Saturday, July 1, 2017

An Overview of the Structure in Afar Poetry by David Tatham

The Afar are an ethnic group living mainly in Eritrea, Djibouti and Ethiopia who have contributed some of the world's most imaginative and beautiful poetry. Unfortunately, they are often overshadowed by their Somali neighbours but deserve recognition for their outstanding creativity. The general verse structure in Afar poetry consists of one complete sentence. This sentence then creates an automatic parallelism due to the verse structure and its intonation. This is also further emphasized through other means of verse structure i.e. through a rhythmic formation and isosyllabic rule.

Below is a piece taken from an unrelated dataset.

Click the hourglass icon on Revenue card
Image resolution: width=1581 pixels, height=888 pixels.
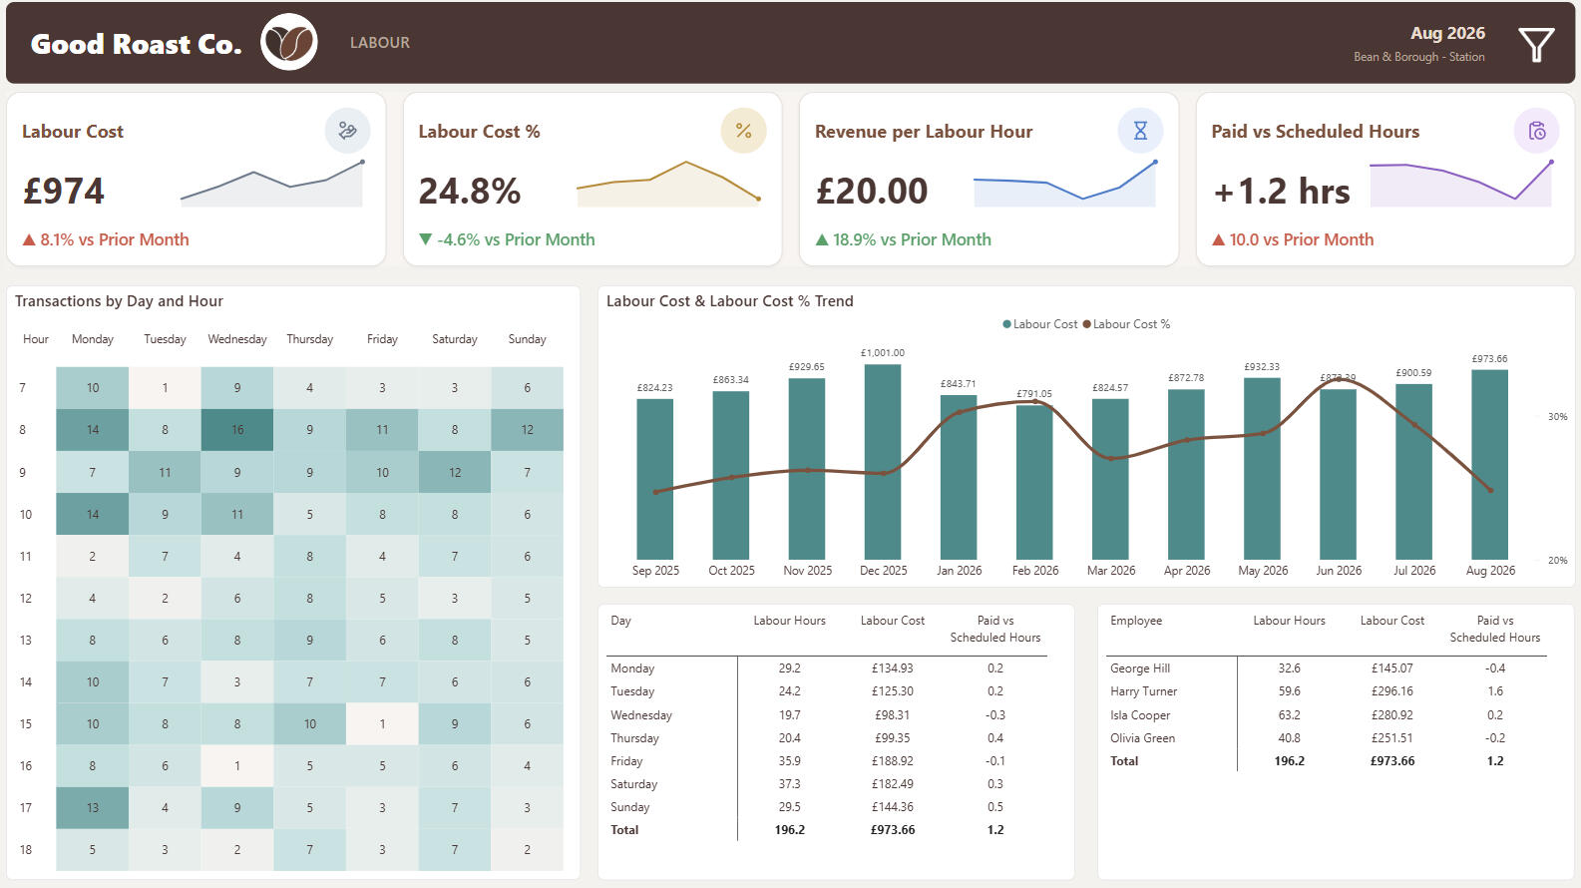point(1140,131)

The first part of Afar poetry includes a section called abana, which is governed by the standard rule of isosyllabism (an identical number of syllables in speech segments). Nine syllables generally make up each verse (27 verses out of 46) but there are many Afar poems that consist of 14 verses of eight syllables, three verses of 10 syllables or two verses of eleven syllables. Most Afar poems are made up of three or four accents which differ depending on what syllable they fall on.

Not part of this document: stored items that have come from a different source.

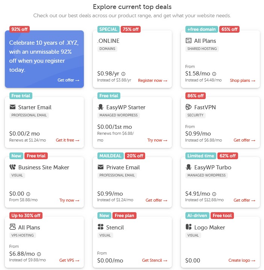Click the VPS Hosting server icon
Viewport: 264px width, 270px height.
pyautogui.click(x=12, y=227)
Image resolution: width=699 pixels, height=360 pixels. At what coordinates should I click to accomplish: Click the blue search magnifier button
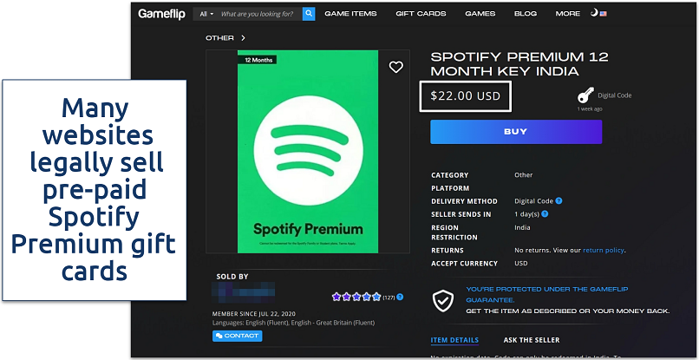[x=309, y=14]
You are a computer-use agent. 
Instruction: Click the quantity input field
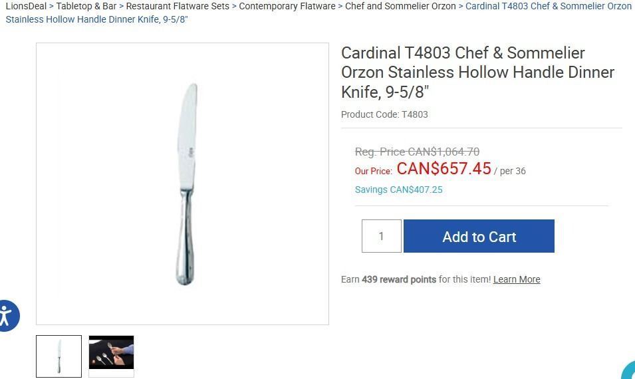point(381,236)
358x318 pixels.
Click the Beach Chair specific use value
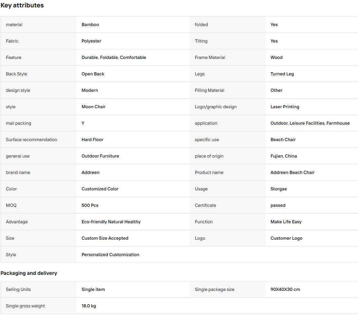pyautogui.click(x=283, y=140)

Afar poetry is sung and music is accompanied. The soloist is given the first stave to sing and the fifth for the chorus. In a few cases the first word is repeated and sometimes the first two words are sung. The chorus will generally sing the last word of the verse instead of the soloist. There have also been a handful of Afar poems where the chorus sings both the first and last words of each verse. The second part of Afar poems is called the 'yabisso'. This section is recited instead of sung. The tempo is relatively slow as is the reading, but it has become one of the most expressive features of Afar poetry, especially in its performance.

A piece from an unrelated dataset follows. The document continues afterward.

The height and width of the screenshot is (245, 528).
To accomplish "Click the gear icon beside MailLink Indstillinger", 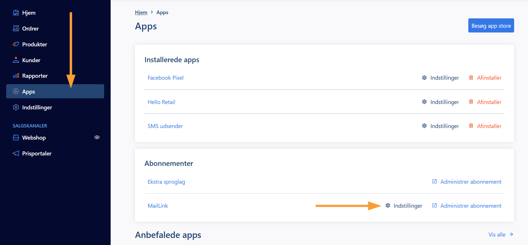I will [388, 205].
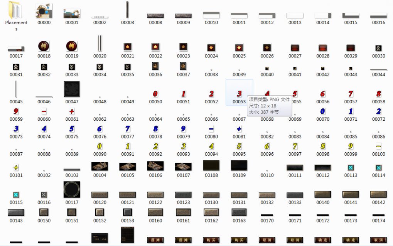Select the circular ring frame file 00117
The image size is (393, 246).
click(72, 190)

Each verse is read in one phonological word in one accent. The phonological accent, or stress, is used on the last syllable (there is one poem where the accent is used on the pre-final syllable), is what creates the basic metric structure of the yabisso section. The adal is the third part of the verse structure and whilst similar to that of abana, there are several differences. The key difference is that the chorus repeats some of the verses at different points after the soloist. Then the soloist will often repeat a verse already spoken. This creates the sense of a conversation between the poet and the chorus.

The verses are longer in the adal; consisting of 11 syllables (106 verses), 10 syllables (40 verses) or even 12 syllables (14 verses). Verses are then divided into either half-lines or hemistich (a half-line of verse, followed and preceded by a caesura) where the caesura (a full stop) changes depending on where which accent falls upon. Afar poetry is not widely known to the general public, but the different sections of the verse structure make it one of the sophisticated and imaginative styles throughout the world. Add in the music and the singing which accompanies it and you are about to experience one of the finest forms of expression known in the world. Sources: Emmanuel Ngara (1990) Ideology and Form in African Poetry. Isaac I. Elimimian (1992) Theme and Style in African Poetry. Andrzej Zaborski (1996) Notes on Afar Verse Structure.